マークレーはニューヨーク出身で、もともとターンテーブルを使ったパフォーマンスでも知られていた。大友良英らと共演していたため、わたしは音楽家として先に彼の名前を記憶している。同時にレコードを素材に使った美術作品などを制作、その後コミックや映像にも範囲を広げていった。
今回は国内初の大規模な回顧展で、初期から最新作までキャリアを一望できる内容だが、ヴェネチア・ビエンナーレ金獅子賞受賞の代表作〈クロック〉がなかったのは少し残念だった。この作品には多少の思い入れがある。少し大げさだが、〈クロック〉(2010)を通しで見た、おそらく世界でも数少ない人間のひとりだからだ。
〈クロック〉は上映時間が24時間と長大なため、全時間展示はほぼされていない。2011年に横浜トリエンナーレで公開されてはいたが、美術館内では上映時間を制限せざるを得ない。分割して上映しようにも、作品の性質上そうはいかない。あらゆる映画から時計が映っているシーンのみ抜粋し24時間繋ぎ合わせたというもので、映像内の時計が現実の時間と呼応しているのがポイントだからだ。
ところがそのトリエンナーレで、一度だけ24時間上映が行われた。わたしは当時まだ体力も好奇心もある頃で、6時間だとか12時間だとかの「長い映画」の上映があれば駆け付けていた。

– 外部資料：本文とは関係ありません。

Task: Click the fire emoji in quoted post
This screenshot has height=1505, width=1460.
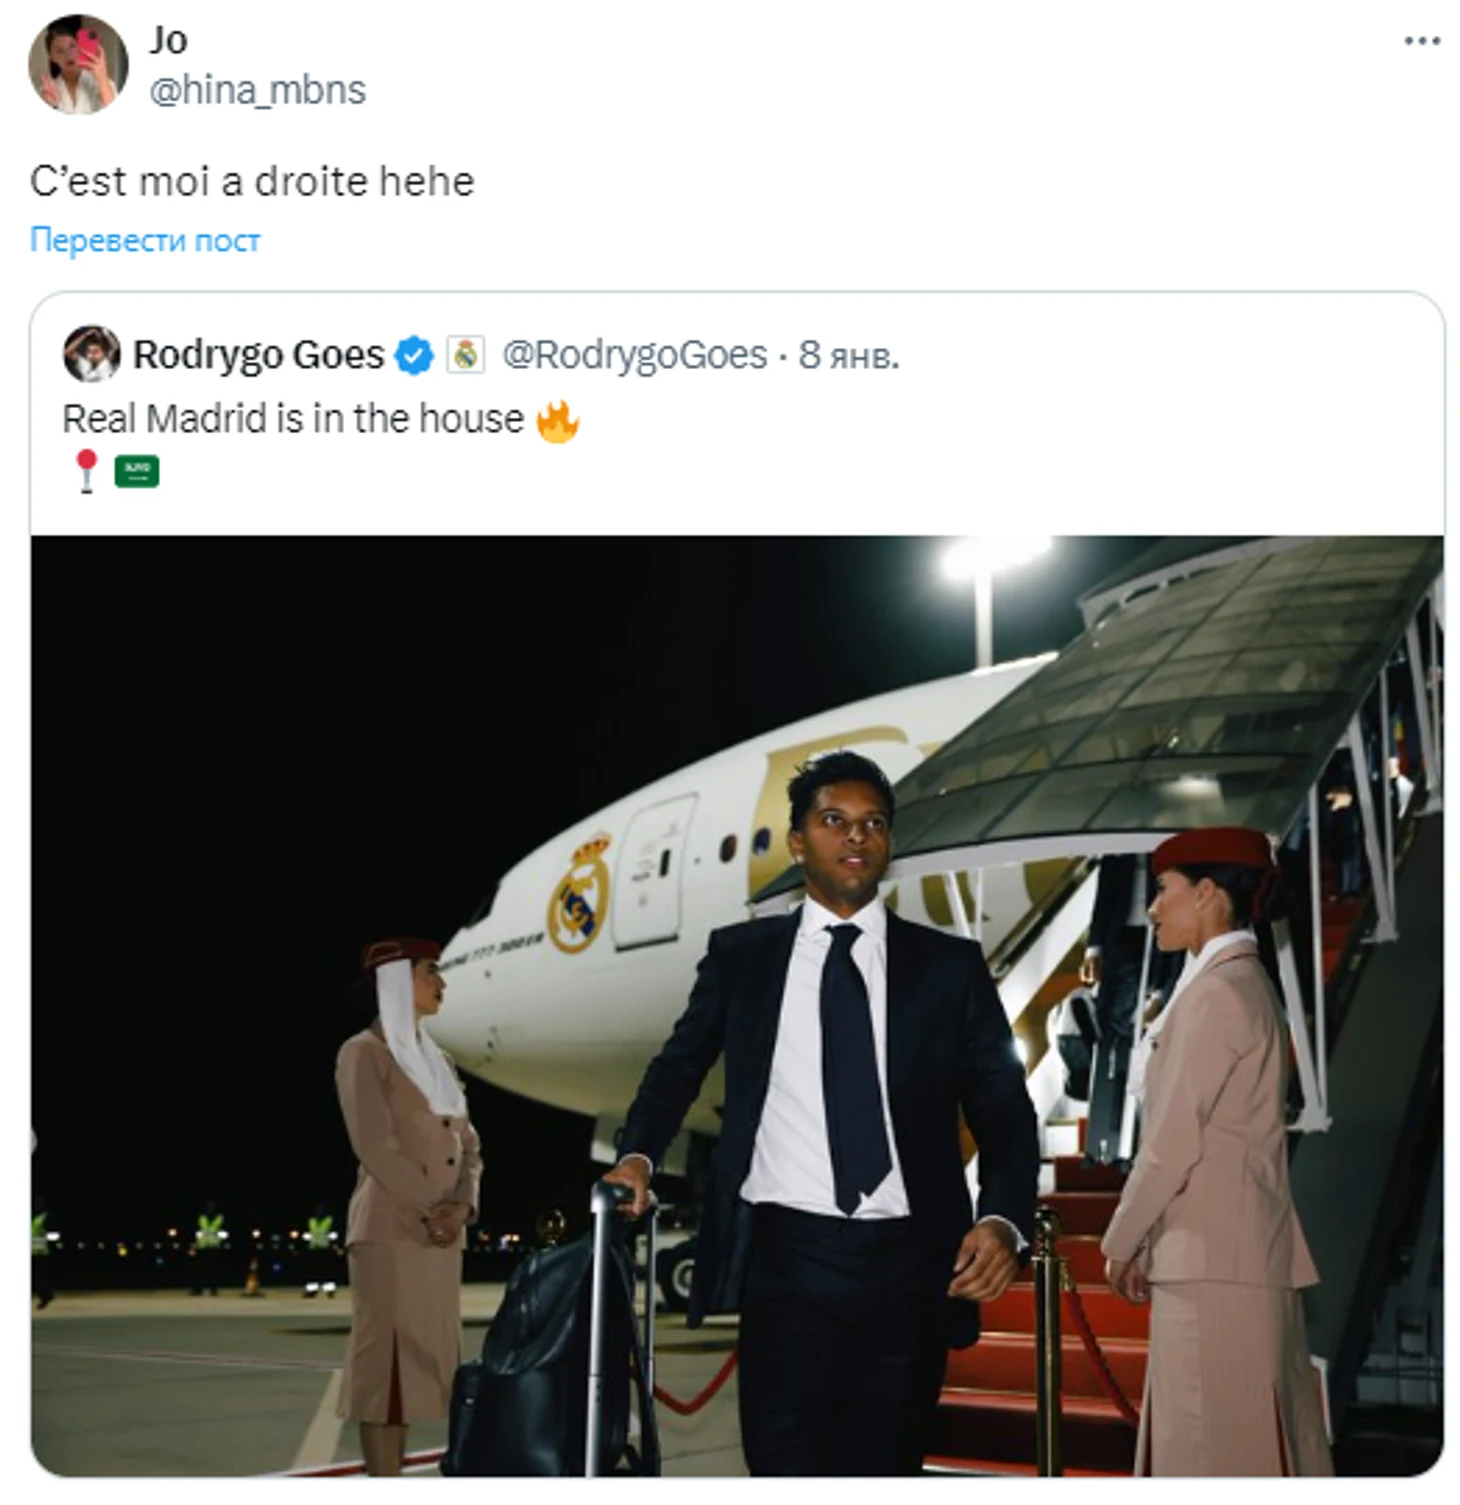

これがなかなかしんどかった。上映開始は20時で、深夜までは楽しかった。夜というのは「おいしい」時間帯で、見応えのあるシーンに事欠かない。22時には《バック・トゥ・ザ・フューチャー》(1985)のファンには説明不要の「あの」シーンが流れ、作品はピークに達する。けれど以後はトーンも沈静化していき、2時を過ぎたくらいには凪いでしまう。色っぽいシーンがたまにあるくらいで、あとは寝ている誰かの背後に時計が映り込んでいるショットばかりとなるためだ。やがて6時になると一斉に目覚ましが鳴り始め、半分寝ていた頭も覚醒していく。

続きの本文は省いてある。